Restrictions on guest privileges resurfaced as a contention throughout each interview, with most interviewees stating that The Nest should allow more guest sign-ins. The Nest’s guest policy reads, “Residents may have guests with appropriate permissions, up to two consecutive nights, up to four times per year, per guest.” The right to host guests absent of supervision is a crucial building block that contributes to the idea of dorm freedom.
However, this is far from the case at The Nest, as strict rules and guidelines handicap a student’s ability to host friends or family, even when their guest list is limited to one person. Many of those interviewed consider social gatherings to be essential to the college experience, and if The Nest retains its rigid social standards, not only does it portray itself as a closed-off community, but the lasting impression it leaves tenants with is incompatible with the message the university hopes to send prospective students.

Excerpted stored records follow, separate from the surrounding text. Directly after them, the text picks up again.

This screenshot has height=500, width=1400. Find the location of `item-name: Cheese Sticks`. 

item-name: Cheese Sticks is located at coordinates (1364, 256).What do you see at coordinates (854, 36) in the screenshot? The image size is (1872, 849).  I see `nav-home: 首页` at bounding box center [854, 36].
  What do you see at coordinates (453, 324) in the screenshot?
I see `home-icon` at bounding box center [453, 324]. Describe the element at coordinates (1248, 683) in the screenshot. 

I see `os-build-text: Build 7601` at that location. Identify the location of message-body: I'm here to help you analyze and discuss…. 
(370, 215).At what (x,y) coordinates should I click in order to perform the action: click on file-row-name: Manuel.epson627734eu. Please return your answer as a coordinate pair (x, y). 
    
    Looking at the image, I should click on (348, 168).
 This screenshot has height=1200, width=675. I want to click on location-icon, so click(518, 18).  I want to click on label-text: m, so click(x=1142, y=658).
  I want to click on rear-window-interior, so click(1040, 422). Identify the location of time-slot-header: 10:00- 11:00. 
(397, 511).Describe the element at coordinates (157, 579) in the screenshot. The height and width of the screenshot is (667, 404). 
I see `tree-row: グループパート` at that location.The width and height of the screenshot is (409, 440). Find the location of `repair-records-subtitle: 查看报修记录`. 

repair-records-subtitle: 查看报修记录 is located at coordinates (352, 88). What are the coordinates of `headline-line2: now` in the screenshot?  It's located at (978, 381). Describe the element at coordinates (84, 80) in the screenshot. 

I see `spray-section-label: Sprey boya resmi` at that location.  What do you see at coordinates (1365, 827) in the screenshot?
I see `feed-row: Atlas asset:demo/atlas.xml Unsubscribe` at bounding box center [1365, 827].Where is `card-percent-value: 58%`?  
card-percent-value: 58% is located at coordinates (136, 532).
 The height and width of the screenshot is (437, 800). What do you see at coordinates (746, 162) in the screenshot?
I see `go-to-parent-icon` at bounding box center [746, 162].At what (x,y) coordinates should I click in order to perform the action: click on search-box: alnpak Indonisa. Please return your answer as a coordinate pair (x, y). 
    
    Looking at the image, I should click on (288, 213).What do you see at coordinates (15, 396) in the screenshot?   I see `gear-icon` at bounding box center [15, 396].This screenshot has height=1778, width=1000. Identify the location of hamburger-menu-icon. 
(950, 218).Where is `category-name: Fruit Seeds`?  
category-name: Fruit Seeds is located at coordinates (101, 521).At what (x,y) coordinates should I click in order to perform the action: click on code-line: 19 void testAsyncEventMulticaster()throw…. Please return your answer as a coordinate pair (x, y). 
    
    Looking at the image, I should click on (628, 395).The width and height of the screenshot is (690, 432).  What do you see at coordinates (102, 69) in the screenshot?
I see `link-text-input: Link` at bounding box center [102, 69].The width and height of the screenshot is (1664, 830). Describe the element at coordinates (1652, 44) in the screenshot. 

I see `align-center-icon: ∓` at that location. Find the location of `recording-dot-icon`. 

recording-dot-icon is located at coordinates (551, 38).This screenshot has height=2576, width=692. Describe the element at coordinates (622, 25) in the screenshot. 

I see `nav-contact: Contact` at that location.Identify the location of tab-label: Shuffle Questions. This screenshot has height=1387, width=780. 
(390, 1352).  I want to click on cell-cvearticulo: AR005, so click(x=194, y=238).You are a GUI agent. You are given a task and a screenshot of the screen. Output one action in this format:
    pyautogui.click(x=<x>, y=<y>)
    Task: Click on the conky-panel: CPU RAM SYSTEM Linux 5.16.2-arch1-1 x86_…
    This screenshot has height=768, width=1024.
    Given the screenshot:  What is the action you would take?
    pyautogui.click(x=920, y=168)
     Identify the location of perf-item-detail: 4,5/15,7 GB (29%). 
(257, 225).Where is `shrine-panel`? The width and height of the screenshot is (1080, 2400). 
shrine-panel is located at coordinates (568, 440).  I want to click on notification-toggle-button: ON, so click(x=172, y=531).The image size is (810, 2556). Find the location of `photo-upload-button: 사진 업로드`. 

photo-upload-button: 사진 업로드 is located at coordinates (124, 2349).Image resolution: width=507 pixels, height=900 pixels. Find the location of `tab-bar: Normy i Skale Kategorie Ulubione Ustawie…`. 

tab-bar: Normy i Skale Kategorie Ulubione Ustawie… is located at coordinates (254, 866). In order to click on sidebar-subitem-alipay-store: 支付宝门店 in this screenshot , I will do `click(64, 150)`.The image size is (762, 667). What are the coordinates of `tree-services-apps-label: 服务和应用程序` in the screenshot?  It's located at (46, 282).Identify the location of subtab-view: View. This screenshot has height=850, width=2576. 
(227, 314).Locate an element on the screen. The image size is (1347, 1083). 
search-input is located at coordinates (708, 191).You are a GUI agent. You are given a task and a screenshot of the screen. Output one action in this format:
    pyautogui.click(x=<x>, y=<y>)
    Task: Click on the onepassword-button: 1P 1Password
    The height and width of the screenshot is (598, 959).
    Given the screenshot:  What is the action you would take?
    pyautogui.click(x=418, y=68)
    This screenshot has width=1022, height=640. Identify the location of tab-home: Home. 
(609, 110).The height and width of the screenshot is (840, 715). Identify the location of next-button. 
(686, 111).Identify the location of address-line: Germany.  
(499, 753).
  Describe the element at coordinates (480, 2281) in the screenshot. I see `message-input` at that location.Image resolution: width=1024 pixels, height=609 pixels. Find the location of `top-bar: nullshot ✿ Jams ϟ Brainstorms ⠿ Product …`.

Given The Nest’s relatively low occupancy and tenant exasperation, if The Nest hopes to keep itself from going completely under, changes are needed on multiple levels. With respect to the indispensable importance of community safety, tenant happiness deserves greater prioritization. .Although The Nest partially redeems itself with its amenities and modern touch, tenants made clear that the cons of living at The Nest are more noticeable than the pros. The eye-opening tenant narratives were not only informative, but their proposed improvements could benefit The Nest should NEIU representatives elect to entertain the idea of relaxing its guest parameters and offering greater transparency surrounding hidden fees. In the meantime, The Nest must examine its most glaring flaws in order to capitalize on its undeniable potential.